> [INFORMATION PROVIDED]:
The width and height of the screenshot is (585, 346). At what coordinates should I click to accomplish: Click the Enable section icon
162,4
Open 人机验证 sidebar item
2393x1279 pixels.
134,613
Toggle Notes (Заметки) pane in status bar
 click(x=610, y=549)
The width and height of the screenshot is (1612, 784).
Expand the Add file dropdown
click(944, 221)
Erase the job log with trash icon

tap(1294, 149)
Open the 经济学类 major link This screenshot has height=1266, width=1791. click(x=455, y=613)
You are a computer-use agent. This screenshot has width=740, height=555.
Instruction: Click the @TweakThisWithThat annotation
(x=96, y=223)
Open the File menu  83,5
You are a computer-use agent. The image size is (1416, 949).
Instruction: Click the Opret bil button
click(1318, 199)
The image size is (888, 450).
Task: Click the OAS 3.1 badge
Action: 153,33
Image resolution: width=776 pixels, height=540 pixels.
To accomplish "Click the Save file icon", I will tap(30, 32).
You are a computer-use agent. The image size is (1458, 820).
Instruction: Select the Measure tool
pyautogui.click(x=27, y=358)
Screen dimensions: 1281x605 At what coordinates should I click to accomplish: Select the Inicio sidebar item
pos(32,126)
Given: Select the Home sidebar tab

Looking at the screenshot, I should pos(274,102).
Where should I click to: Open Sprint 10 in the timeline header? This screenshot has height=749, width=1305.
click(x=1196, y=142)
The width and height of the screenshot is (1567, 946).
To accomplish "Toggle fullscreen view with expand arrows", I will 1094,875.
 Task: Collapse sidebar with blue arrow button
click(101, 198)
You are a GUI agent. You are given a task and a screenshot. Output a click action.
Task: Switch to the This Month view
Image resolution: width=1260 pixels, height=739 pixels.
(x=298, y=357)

> [EXERCISE DESCRIPTION]:
Copy out each line of the records where the string "view" appears.

> [SOLUTION TO THE EXERCISE]:
To accomplish "Toggle fullscreen view with expand arrows", I will 1094,875.
Task: Switch to the This Month view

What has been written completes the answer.